--- Your task ---
Starting with the line that contains "The height and", give again exactly and only each line through the end of the records; include the last line and exclude pictures.

--- Records for the exercise ---
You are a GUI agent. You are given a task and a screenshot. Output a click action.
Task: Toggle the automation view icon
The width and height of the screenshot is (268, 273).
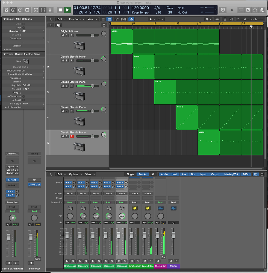pyautogui.click(x=117, y=19)
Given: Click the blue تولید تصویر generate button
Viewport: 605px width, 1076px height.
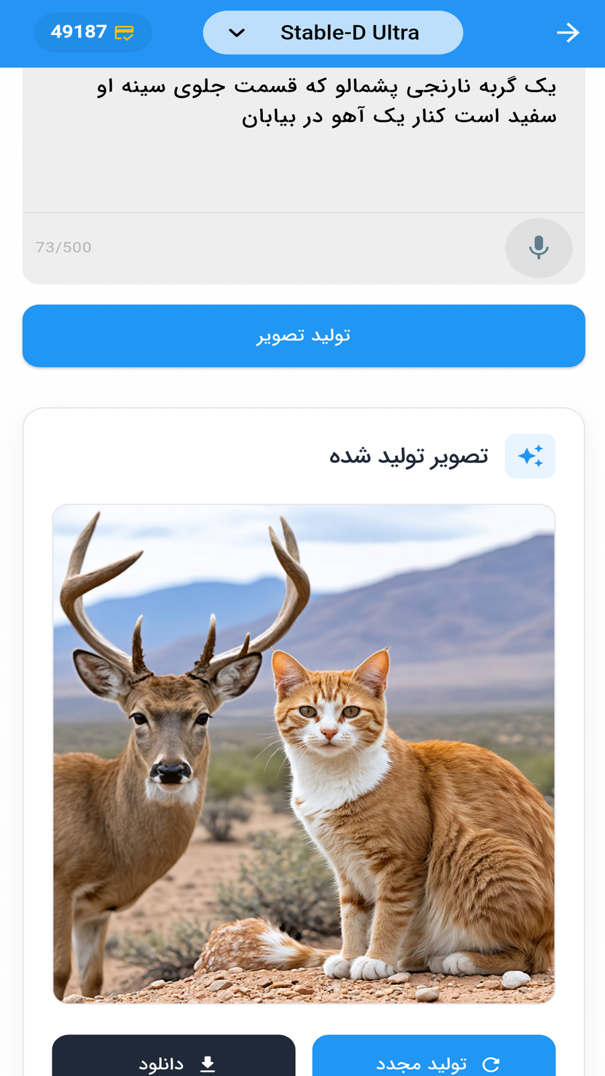Looking at the screenshot, I should point(304,336).
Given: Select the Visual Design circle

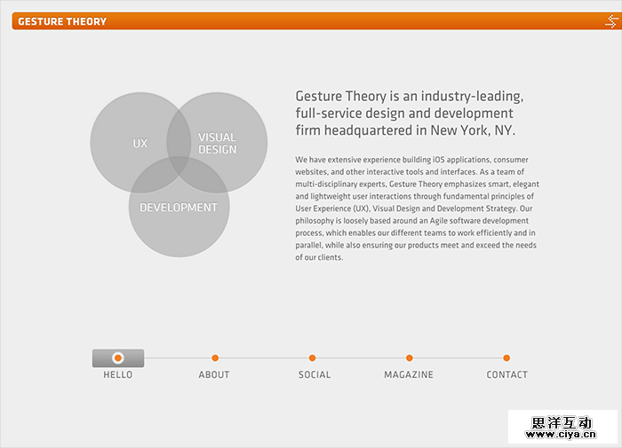Looking at the screenshot, I should pyautogui.click(x=227, y=143).
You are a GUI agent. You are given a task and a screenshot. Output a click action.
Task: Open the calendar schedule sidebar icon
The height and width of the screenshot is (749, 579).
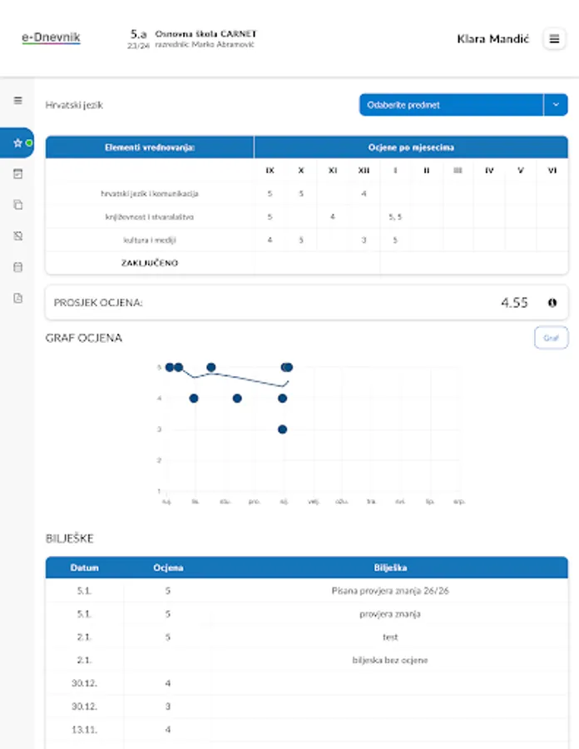(18, 267)
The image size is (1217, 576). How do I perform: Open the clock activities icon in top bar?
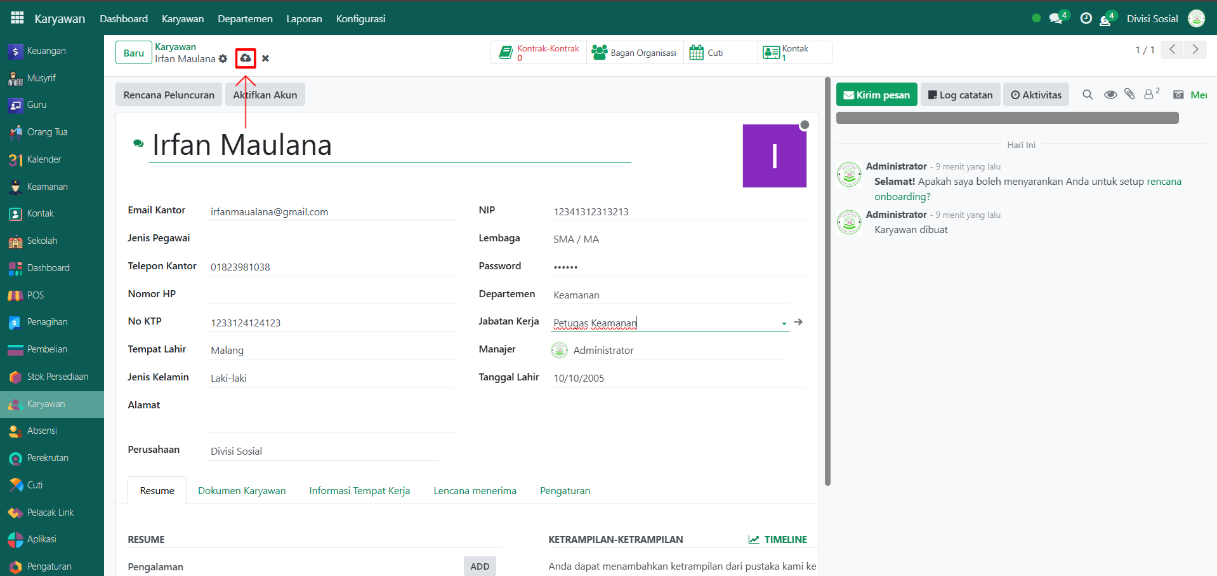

--- Written solution ---
The height and width of the screenshot is (749, 579).
(18, 267)
The image size is (1217, 576). How do I perform: Open the clock activities icon in top bar?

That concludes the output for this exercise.